Three. Church is about solidarity and mutual aid. The buildings have become redundant. And though some of us clamour for the security of the familiar surroundings, the architecture and rituals that we are so familiar with, we all realise that 'church' is actually people. We break bread together when we share our resources. The Eucharist, the breaking of bread, takes on a new meaning when my neighbour brings round a loaf that he has made, when we take our offering down to the local foodbank. Churches at their best have served their local communities, especially the most vulnerable. Even at a safe social distance they have 'washed the feet' of their neighbours. Churches have been models of 'mutual aid', systems of looking after communities, whether they are members or not.

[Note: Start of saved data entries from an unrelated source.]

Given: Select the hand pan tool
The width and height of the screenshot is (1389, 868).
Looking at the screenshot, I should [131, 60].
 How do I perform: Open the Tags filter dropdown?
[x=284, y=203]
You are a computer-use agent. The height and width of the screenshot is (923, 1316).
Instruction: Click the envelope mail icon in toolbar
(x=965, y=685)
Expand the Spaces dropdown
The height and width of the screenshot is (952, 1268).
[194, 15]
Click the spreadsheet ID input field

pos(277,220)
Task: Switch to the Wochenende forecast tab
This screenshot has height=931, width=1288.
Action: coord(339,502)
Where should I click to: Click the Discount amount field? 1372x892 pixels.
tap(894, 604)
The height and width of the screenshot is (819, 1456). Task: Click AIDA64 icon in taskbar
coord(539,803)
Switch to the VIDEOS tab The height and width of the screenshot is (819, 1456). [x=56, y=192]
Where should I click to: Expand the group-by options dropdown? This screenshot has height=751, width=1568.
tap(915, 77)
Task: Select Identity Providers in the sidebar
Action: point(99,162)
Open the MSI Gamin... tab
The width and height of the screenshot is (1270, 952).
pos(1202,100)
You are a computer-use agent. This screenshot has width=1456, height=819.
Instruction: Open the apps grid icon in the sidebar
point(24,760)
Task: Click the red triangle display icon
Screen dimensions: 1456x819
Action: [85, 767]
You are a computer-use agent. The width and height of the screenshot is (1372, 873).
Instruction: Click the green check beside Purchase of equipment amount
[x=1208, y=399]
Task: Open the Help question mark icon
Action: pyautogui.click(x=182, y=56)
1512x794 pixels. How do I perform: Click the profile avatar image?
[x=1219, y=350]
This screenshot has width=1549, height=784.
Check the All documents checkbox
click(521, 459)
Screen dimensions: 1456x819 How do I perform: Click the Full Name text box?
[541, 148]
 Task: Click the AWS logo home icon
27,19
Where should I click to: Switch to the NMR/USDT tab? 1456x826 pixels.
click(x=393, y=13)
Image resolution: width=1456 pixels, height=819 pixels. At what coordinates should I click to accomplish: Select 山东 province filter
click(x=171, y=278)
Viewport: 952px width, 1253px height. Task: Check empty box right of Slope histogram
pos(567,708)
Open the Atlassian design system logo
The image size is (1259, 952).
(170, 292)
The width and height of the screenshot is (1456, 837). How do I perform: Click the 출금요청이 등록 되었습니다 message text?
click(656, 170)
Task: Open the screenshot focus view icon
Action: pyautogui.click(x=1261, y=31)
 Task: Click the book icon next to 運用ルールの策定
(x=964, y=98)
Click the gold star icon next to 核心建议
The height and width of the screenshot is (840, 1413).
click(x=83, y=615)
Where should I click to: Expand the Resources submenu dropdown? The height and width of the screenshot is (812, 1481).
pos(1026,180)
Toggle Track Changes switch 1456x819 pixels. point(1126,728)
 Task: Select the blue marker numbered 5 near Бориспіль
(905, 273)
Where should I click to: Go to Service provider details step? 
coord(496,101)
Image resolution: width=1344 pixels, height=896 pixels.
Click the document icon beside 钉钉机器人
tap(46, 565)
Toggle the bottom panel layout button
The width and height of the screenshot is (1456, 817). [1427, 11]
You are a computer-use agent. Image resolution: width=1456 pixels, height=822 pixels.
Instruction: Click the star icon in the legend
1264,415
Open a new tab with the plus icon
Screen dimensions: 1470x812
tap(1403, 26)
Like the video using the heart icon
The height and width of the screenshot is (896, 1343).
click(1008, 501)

Mosques have fed the hungry. Sikh temples have turned their kitchens over to the needs of the whole community. It is a beautiful insight into what the reign of God's love can look like.
Four. The reign of God turns our world upside down. It is the lowly who have been lifted up. It is the key workers, the healthcare workers, the shelf stackers, the cooks and cleaners who have become the heroes. And the rich have been brought low - with their failure to act with compassion or to organise Personal Protection Equipment for those on the frontline. Scripture points endlessly to this as God's reality, God's desire for humanity - that we should see a world where the powerful are brought low and the powerless lifted up.
Five. Another world is possible. A greener, fairer world is not just a fantasy - we could have it. People could fly less, could cycle more. Nature could heal itself if we stopped buggering it all up. The lockdown has exposed in our minds the possibilities of a new world to come. We cannot pretend we are anywhere near that yet, or that capitalism will not relentlessly go back to business as usual as soon as it can (and indeed, looking at the logging rates in Brazil, will actually try to do its worst even during a pandemic) but we are finally exposed to the reality that the world can be different. Liberation theologians and all progressive people must hold on to those possibilities and work to make them a reality.
That's enough for now. There is too much to do to spend too much time writing about the situation. Liberation theologians must never merely interpret the world. The point, as ever, is to change it.